Here let me post two contrasting trends: the standoff in Congress between Republicans and Democrats that has left little ground for moderation or compromise; and a longer-term nationalization of American politics that since the civil rights-torn 1960s has seen a narrowing of divisions on social and economic issues.
Trend 1: The voting record of Congress in 1995 was unprecedented for the number of state delegations that scored zero on the liberal/conservative rating cards of groups like the Americans for Democratic Action. Many state delegations maintained their longtime profiles. Liberal Massachusetts and New York congressmen helped lead the Northeast to a 54 percent liberal rating, while California and much of the rest of the West showed its familiar political schizophrenia with an even split between Democrats in the 80-plus percent liberal range and Republicans in the single-digit conservative range.
A party-line voting strategy lay behind this polarization, of course. Democrats and Republicans held together a majority of their memberships in opposing each other on 73 percent of the votes in the House and on 69 percent of the votes in the Senate: both are records (the unity vote average was in the mid-40 percent range for four decades).
Note that the Clinton White House has made effective use of its own troops in Congress: In fact, when Republicans (usually the less cohesive party) make strong unity showings, the Democrats may be doing even better, as was the case under Speaker Tip O'Neill against Reagan's GOP.
The recent quick compromise on the telecommunications bill suggests a new pattern may be evolving.

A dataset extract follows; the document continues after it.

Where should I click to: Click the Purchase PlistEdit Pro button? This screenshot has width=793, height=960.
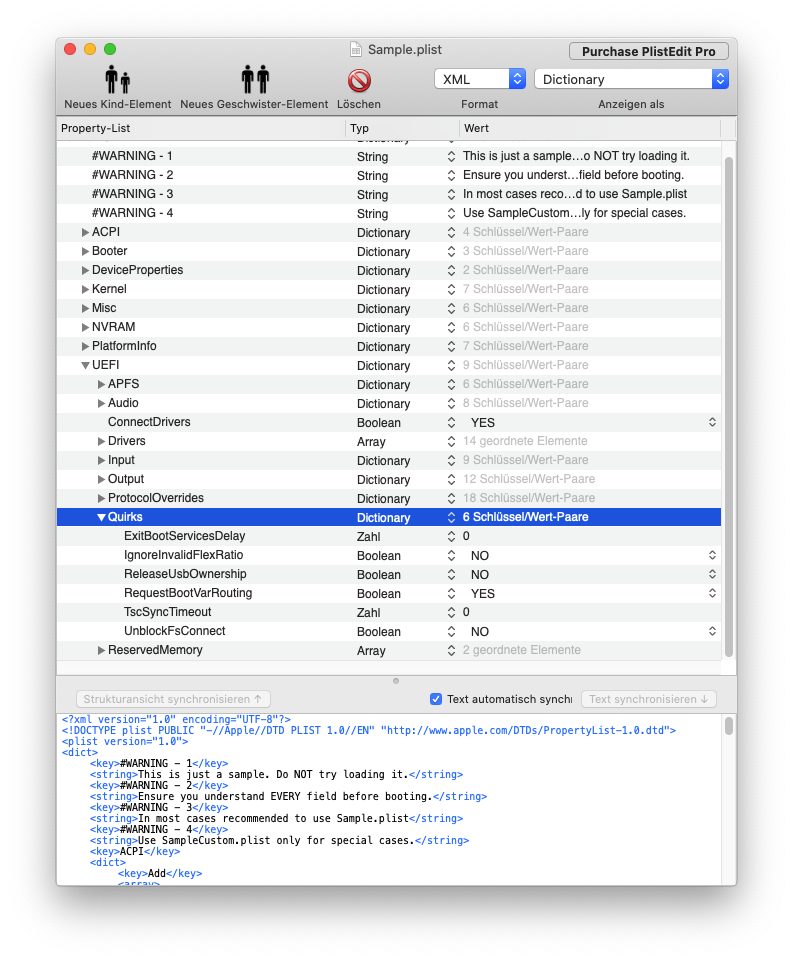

Product liability reform, regulatory reform, line-item veto are issues that may get compromise treatment, says Congress analyst Norman Ornstein. Republicans sense they appear to want things too much their own way, not only ideologically but in the balance-of-power equation - the House leadership wanting to run Congress and the White House too.
Trend 2: the nationalization of US politics. In 1965, the difference between the most liberal and most conservative regions in congressional voting patterns was 40 percent: The Northeast scored 60 percent liberal, the South about 20 percent liberal. By 1980 the gap had shrunk to 30 percent (58 percent/28 percent). It now stands at 20 percent (54 percent/34 percent). Over the same period the gap between the more liberal West and the moderate Midwest shrank from 12 percent in 1965 to barely 1 percent in 1995.
Compared with passionate issues like civil rights, Vietnam, the cold war, even early farm policy, today's political agenda is tame. Education (especially higher education for women), globalization, technology, communication are now casting issues more for the whole of America than for its parts.